What is needed: Rewrite the data below, replacing each occurrence of "Where should I click to" with "Where do I click to" and keeping everything else unchanged.

----- Data for this exercise

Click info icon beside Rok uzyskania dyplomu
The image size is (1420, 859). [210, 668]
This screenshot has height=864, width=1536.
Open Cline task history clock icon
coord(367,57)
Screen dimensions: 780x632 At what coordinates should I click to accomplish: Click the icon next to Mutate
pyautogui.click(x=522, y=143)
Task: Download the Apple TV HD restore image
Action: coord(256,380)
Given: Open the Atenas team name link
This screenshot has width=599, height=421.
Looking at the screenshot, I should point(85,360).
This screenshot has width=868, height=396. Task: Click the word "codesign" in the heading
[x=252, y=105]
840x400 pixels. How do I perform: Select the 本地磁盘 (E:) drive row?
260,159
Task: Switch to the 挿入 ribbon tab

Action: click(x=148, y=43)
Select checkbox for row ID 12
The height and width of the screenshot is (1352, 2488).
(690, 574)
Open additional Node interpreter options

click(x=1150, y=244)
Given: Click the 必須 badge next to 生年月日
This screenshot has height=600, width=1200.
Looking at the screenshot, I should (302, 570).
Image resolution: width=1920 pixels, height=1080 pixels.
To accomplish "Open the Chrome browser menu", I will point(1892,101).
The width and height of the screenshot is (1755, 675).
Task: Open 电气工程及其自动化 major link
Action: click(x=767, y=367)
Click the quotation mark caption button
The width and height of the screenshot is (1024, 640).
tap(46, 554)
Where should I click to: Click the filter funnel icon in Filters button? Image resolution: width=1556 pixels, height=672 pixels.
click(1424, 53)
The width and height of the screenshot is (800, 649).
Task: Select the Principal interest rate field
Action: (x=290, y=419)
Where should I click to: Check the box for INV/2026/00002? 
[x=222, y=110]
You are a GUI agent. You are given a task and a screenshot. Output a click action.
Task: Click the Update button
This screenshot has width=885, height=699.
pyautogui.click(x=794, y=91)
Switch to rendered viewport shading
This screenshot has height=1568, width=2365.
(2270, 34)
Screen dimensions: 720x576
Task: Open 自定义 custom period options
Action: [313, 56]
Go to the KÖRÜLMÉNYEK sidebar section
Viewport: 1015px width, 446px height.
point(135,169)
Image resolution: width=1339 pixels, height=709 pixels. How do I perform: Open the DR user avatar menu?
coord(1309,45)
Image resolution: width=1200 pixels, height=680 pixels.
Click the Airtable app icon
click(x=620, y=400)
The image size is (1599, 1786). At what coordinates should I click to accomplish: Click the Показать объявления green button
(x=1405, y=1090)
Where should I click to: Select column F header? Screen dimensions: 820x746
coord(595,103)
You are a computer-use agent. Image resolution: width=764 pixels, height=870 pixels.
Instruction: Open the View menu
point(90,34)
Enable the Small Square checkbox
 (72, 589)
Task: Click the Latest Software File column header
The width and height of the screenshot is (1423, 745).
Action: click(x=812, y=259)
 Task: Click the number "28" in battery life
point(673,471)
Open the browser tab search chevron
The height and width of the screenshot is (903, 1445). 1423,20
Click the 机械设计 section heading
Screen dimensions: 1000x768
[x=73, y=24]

----------

Exercise response:
Click info icon beside Rok uzyskania dyplomu
The image size is (1420, 859). [210, 668]
This screenshot has height=864, width=1536.
Open Cline task history clock icon
coord(367,57)
Screen dimensions: 780x632 At what coordinates should I click to accomplish: Click the icon next to Mutate
pyautogui.click(x=522, y=143)
Task: Download the Apple TV HD restore image
Action: coord(256,380)
Given: Open the Atenas team name link
This screenshot has width=599, height=421.
Looking at the screenshot, I should point(85,360).
This screenshot has width=868, height=396. Task: Click the word "codesign" in the heading
[x=252, y=105]
840x400 pixels. How do I perform: Select the 本地磁盘 (E:) drive row?
260,159
Task: Switch to the 挿入 ribbon tab

Action: click(x=148, y=43)
Select checkbox for row ID 12
The height and width of the screenshot is (1352, 2488).
(690, 574)
Open additional Node interpreter options

click(x=1150, y=244)
Given: Click the 必須 badge next to 生年月日
This screenshot has height=600, width=1200.
Looking at the screenshot, I should (302, 570).
Image resolution: width=1920 pixels, height=1080 pixels.
To accomplish "Open the Chrome browser menu", I will point(1892,101).
The width and height of the screenshot is (1755, 675).
Task: Open 电气工程及其自动化 major link
Action: click(x=767, y=367)
Click the quotation mark caption button
The width and height of the screenshot is (1024, 640).
tap(46, 554)
Where do I click to: Click the filter funnel icon in Filters button? Image resolution: width=1556 pixels, height=672 pixels.
click(1424, 53)
The width and height of the screenshot is (800, 649).
Task: Select the Principal interest rate field
Action: (x=290, y=419)
Where do I click to: Check the box for INV/2026/00002? 
[x=222, y=110]
You are a GUI agent. You are given a task and a screenshot. Output a click action.
Task: Click the Update button
This screenshot has width=885, height=699.
pyautogui.click(x=794, y=91)
Switch to rendered viewport shading
This screenshot has height=1568, width=2365.
(2270, 34)
Screen dimensions: 720x576
Task: Open 自定义 custom period options
Action: [313, 56]
Go to the KÖRÜLMÉNYEK sidebar section
Viewport: 1015px width, 446px height.
point(135,169)
Image resolution: width=1339 pixels, height=709 pixels. How do I perform: Open the DR user avatar menu?
coord(1309,45)
Image resolution: width=1200 pixels, height=680 pixels.
Click the Airtable app icon
click(x=620, y=400)
The image size is (1599, 1786). At what coordinates should I click to accomplish: Click the Показать объявления green button
(x=1405, y=1090)
Where do I click to: Select column F header? Screen dimensions: 820x746
coord(595,103)
You are a computer-use agent. Image resolution: width=764 pixels, height=870 pixels.
Instruction: Open the View menu
point(90,34)
Enable the Small Square checkbox
 (72, 589)
Task: Click the Latest Software File column header
The width and height of the screenshot is (1423, 745).
Action: click(x=812, y=259)
 Task: Click the number "28" in battery life
point(673,471)
Open the browser tab search chevron
The height and width of the screenshot is (903, 1445). 1423,20
Click the 机械设计 section heading
Screen dimensions: 1000x768
[x=73, y=24]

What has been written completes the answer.